A Question and Answer Guide to Astronomy is a book about astronomy and cosmology, and is intended for a general audience. The book was written by Pierre-Yves Bely, Carol Christian, and Jean-Rene Roy, and published in English by Cambridge University Press in 2010. It was originally written in French. The content within the book is written using a question and answer format.
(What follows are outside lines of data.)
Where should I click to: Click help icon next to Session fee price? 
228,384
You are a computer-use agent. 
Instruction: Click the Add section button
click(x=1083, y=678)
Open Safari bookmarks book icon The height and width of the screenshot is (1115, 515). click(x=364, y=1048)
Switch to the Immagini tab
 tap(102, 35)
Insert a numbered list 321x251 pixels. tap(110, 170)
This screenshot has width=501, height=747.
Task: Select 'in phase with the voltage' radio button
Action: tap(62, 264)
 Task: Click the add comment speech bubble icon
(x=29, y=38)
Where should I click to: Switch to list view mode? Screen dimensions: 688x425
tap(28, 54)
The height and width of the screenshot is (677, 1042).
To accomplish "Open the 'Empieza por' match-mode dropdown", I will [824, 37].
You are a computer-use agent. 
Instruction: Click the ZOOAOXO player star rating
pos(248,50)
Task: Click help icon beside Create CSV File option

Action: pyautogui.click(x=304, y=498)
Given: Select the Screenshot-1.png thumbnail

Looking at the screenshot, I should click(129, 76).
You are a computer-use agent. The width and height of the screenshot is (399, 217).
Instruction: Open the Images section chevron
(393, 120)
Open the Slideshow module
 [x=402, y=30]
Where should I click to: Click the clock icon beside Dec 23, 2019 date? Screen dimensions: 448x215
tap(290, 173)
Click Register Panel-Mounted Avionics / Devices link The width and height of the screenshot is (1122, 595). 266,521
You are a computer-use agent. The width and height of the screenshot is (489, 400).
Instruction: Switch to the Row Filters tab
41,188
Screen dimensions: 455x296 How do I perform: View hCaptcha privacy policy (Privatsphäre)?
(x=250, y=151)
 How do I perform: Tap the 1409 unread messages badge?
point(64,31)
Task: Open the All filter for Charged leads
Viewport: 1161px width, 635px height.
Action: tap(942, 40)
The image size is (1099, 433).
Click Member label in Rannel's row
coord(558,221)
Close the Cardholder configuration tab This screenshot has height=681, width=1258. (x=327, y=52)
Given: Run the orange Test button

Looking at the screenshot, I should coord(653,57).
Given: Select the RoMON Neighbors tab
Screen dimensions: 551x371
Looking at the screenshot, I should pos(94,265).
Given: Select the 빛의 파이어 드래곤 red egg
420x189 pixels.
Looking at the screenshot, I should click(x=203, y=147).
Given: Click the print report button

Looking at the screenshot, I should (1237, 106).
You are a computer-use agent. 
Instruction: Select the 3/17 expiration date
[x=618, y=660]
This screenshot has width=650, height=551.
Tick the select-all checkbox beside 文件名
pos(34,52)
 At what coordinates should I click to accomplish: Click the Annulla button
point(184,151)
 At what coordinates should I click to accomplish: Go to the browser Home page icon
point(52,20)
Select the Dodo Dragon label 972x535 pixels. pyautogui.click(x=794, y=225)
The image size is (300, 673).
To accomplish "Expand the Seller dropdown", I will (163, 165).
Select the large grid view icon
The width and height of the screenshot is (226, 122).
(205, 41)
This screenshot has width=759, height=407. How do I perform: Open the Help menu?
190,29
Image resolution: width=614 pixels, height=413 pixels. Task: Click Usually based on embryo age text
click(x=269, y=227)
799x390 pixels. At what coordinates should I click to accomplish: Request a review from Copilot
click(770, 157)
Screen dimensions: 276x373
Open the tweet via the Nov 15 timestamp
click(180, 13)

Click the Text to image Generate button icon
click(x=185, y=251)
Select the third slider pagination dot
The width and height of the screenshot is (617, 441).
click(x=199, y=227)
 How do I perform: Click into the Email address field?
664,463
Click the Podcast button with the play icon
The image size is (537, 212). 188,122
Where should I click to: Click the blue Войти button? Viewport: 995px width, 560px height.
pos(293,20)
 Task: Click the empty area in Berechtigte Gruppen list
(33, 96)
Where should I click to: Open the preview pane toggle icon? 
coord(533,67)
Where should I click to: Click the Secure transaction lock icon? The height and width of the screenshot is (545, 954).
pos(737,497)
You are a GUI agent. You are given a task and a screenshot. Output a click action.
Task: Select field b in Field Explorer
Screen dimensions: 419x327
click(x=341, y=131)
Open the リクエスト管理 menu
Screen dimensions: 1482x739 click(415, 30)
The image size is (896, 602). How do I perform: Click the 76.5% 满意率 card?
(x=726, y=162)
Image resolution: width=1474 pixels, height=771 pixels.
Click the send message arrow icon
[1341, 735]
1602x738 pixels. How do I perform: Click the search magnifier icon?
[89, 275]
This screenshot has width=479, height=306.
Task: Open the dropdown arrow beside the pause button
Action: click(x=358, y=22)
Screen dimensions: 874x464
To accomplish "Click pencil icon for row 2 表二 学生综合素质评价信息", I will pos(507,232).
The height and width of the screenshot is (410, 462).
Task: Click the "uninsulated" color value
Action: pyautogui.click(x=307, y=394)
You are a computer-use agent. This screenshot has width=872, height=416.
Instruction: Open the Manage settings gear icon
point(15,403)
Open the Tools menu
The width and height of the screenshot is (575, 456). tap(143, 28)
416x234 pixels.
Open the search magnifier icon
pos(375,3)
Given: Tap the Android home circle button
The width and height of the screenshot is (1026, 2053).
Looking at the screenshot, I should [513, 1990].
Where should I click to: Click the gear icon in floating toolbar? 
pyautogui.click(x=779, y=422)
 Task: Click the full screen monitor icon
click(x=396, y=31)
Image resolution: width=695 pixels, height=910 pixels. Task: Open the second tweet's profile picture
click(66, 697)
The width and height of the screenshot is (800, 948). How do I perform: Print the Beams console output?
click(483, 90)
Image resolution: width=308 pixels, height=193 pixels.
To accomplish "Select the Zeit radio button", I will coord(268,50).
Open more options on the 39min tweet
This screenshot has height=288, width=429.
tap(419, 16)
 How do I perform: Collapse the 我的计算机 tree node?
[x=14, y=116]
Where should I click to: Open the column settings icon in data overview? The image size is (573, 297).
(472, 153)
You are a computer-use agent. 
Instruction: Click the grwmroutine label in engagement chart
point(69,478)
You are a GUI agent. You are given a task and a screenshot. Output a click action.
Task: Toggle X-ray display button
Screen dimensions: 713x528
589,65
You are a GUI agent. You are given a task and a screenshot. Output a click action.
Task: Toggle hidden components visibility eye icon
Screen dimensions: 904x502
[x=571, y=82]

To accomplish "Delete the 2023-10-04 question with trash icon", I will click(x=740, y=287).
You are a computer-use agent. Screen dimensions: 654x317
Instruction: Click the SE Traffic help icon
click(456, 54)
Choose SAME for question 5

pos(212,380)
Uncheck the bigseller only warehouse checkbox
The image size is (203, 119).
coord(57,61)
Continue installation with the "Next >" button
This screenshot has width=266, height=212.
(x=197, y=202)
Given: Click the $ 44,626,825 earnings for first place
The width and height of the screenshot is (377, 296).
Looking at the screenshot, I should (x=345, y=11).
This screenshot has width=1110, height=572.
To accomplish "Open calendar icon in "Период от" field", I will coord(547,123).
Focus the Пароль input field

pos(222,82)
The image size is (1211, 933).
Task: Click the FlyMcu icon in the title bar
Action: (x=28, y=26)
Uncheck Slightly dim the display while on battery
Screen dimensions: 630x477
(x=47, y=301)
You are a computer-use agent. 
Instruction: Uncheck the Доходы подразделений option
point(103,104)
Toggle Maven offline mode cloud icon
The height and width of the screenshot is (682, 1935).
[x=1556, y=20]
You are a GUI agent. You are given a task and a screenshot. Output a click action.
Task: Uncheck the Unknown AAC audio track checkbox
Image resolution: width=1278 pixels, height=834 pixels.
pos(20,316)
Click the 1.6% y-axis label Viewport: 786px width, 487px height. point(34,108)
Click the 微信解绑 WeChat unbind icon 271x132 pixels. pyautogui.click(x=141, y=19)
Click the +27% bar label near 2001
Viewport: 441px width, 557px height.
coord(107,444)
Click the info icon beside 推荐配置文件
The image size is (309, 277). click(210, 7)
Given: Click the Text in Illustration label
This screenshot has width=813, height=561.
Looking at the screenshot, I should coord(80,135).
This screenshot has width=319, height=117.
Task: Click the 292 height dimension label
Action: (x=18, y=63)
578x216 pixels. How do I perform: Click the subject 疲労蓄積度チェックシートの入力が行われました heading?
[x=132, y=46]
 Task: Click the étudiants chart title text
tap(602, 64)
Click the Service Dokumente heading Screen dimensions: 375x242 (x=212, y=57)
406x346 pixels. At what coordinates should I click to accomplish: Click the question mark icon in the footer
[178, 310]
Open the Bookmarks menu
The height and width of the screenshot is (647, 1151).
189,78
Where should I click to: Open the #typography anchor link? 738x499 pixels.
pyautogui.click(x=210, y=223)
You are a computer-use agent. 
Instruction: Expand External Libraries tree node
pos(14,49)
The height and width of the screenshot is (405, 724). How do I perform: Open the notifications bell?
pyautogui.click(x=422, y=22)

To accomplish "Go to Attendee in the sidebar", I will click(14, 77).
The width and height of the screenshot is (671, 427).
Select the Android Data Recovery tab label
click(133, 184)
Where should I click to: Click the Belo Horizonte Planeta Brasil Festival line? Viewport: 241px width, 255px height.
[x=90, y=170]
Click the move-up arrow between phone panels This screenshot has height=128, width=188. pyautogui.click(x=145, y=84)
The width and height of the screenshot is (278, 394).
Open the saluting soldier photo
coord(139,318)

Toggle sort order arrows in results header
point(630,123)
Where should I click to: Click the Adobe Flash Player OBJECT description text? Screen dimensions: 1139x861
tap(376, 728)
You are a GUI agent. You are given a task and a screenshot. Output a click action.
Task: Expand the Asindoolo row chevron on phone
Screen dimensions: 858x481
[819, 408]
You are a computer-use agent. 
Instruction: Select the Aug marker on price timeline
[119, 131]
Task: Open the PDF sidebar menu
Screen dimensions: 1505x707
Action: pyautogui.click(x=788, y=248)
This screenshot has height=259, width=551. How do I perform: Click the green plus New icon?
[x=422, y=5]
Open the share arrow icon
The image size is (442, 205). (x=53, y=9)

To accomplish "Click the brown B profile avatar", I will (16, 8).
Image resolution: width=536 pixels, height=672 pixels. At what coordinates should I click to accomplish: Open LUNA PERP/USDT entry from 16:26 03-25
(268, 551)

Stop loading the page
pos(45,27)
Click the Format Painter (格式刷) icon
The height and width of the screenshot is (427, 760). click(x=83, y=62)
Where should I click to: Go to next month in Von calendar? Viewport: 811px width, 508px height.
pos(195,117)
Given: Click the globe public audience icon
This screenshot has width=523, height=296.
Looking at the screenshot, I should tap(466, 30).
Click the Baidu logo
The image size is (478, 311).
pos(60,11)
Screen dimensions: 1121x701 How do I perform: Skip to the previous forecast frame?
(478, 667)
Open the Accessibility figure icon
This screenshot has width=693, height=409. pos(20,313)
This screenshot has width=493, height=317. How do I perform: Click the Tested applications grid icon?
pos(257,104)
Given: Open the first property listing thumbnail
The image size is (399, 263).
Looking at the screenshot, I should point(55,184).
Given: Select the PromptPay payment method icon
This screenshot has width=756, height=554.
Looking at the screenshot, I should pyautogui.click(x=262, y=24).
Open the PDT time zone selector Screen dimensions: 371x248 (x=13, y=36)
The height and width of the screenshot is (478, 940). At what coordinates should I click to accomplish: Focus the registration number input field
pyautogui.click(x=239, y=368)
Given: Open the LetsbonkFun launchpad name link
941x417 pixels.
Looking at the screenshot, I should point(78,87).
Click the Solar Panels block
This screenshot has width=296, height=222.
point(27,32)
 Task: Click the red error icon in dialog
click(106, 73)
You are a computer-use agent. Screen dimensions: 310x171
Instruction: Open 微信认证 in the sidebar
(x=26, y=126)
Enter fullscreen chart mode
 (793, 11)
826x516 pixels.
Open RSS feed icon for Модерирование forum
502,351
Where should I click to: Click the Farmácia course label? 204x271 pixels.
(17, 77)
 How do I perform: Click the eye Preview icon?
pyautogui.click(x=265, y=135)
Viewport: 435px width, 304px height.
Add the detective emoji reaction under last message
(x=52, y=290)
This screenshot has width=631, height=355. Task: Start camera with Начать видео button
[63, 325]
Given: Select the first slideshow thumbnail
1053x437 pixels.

It contains some 250 questions, which The Science Teacher states each are answered with a "concise and well-formulated essay that is informative and readable." The Science Teacher review goes on to state that many of the answers given in the book are "little gems of science writing". The Science Teacher summarizes by stating that each question is likely to be thought of by a student, and that "the answers are informative, well constructed, and thorough".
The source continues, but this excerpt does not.